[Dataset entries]
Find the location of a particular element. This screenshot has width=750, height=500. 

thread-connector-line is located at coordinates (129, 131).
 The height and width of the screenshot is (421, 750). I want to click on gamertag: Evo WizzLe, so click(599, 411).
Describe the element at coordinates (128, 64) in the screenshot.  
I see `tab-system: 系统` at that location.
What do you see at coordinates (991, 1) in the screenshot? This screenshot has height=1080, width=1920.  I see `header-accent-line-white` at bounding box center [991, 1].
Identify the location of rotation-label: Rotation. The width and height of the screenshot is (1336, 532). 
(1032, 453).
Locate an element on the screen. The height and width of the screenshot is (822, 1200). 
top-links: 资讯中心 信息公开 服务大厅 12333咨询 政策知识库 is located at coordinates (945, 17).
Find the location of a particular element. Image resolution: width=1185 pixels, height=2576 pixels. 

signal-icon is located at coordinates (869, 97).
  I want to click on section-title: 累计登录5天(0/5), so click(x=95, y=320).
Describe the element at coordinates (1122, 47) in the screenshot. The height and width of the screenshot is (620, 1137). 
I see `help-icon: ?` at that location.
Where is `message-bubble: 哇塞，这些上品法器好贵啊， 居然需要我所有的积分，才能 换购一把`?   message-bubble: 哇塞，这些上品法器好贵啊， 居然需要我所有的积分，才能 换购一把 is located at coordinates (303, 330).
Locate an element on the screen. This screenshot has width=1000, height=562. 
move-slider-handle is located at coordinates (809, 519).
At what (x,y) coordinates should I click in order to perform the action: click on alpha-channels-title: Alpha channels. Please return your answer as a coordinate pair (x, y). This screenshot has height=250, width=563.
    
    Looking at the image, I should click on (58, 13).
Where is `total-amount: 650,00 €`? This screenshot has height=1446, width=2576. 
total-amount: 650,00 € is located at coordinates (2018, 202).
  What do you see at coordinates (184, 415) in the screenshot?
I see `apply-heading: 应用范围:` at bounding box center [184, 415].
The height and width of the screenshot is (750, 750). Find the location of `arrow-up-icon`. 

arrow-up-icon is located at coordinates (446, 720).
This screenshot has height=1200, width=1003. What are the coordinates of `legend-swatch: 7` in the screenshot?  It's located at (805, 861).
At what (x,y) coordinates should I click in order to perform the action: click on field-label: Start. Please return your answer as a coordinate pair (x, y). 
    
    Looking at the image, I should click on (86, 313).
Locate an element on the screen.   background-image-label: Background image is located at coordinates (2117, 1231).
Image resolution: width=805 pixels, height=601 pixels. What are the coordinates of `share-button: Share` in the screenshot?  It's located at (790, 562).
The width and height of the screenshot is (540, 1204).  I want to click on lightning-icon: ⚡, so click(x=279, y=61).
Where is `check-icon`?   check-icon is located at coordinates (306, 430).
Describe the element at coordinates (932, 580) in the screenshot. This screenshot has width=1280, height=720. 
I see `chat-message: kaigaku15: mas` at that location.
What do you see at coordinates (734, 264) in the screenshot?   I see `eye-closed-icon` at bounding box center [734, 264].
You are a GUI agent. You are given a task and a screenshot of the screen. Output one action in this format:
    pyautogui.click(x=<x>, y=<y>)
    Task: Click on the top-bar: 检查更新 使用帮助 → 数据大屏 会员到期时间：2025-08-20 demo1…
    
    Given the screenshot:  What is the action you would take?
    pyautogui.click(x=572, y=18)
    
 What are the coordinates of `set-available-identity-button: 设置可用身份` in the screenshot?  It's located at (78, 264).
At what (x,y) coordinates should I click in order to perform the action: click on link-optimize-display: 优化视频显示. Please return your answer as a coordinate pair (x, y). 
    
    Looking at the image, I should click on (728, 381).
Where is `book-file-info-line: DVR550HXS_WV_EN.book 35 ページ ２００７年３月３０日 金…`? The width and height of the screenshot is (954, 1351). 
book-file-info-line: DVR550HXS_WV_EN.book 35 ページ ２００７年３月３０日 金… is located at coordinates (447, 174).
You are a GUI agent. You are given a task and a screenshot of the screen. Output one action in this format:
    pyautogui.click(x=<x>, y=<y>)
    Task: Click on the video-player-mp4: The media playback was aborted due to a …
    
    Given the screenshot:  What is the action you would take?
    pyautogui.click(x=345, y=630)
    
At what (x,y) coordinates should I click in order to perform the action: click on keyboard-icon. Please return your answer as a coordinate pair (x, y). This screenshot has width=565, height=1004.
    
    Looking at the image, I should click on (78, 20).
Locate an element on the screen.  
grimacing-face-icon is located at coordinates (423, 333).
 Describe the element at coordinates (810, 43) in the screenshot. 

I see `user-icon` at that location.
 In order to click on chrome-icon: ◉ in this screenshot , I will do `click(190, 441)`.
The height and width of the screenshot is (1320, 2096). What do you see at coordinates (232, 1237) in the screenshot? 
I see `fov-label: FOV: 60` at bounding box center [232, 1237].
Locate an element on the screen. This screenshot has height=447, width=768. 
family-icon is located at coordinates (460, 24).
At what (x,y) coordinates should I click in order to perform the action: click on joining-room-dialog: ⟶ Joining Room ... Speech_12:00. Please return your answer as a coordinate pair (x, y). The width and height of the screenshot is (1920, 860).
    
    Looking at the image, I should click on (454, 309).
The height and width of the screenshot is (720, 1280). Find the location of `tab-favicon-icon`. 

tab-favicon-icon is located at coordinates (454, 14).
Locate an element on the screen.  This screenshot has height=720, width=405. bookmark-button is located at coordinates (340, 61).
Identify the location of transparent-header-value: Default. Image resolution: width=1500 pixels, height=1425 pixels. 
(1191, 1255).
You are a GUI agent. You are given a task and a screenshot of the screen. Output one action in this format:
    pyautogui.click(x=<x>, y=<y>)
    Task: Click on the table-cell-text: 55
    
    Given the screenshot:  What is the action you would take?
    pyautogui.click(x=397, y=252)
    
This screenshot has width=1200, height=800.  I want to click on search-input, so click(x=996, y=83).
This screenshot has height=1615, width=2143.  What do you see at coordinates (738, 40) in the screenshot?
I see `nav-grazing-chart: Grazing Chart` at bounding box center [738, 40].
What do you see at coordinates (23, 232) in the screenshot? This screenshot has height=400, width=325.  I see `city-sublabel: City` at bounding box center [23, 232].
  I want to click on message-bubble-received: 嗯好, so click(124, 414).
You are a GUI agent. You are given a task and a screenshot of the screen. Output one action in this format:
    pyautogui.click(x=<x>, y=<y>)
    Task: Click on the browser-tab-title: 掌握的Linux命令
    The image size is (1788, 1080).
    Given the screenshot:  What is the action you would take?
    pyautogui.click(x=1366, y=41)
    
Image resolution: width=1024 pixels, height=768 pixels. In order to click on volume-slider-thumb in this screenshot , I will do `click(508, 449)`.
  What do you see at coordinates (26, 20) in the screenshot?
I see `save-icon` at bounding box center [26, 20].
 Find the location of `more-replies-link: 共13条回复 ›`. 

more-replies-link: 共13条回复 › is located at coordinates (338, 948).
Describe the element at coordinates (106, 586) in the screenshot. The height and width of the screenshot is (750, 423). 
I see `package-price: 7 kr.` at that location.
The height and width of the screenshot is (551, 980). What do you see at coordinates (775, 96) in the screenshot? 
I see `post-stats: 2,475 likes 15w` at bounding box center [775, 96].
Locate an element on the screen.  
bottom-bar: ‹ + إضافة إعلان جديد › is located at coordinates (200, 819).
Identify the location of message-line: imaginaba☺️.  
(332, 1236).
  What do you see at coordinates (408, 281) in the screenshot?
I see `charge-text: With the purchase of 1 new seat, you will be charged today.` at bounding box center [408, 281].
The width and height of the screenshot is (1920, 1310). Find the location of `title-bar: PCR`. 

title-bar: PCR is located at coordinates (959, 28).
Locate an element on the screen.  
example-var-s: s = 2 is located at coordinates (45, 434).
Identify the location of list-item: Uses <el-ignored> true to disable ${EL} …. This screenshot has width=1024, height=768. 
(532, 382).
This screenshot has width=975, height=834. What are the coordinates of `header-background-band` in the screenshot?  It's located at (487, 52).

§ **WHAT NEEDS TO BE DONE**: Reproduce the lines of the records above verbatim, starting at the line that contains "Image resolution: width=1024" and ending at the line that contains "center [408, 281].".

§ **SOLUTION TO THIS TASK**:
Image resolution: width=1024 pixels, height=768 pixels. In order to click on volume-slider-thumb in this screenshot , I will do `click(508, 449)`.
  What do you see at coordinates (26, 20) in the screenshot?
I see `save-icon` at bounding box center [26, 20].
 Find the location of `more-replies-link: 共13条回复 ›`. 

more-replies-link: 共13条回复 › is located at coordinates (338, 948).
Describe the element at coordinates (106, 586) in the screenshot. The height and width of the screenshot is (750, 423). 
I see `package-price: 7 kr.` at that location.
The height and width of the screenshot is (551, 980). What do you see at coordinates (775, 96) in the screenshot? 
I see `post-stats: 2,475 likes 15w` at bounding box center [775, 96].
Locate an element on the screen.  
bottom-bar: ‹ + إضافة إعلان جديد › is located at coordinates (200, 819).
Identify the location of message-line: imaginaba☺️.  
(332, 1236).
  What do you see at coordinates (408, 281) in the screenshot?
I see `charge-text: With the purchase of 1 new seat, you will be charged today.` at bounding box center [408, 281].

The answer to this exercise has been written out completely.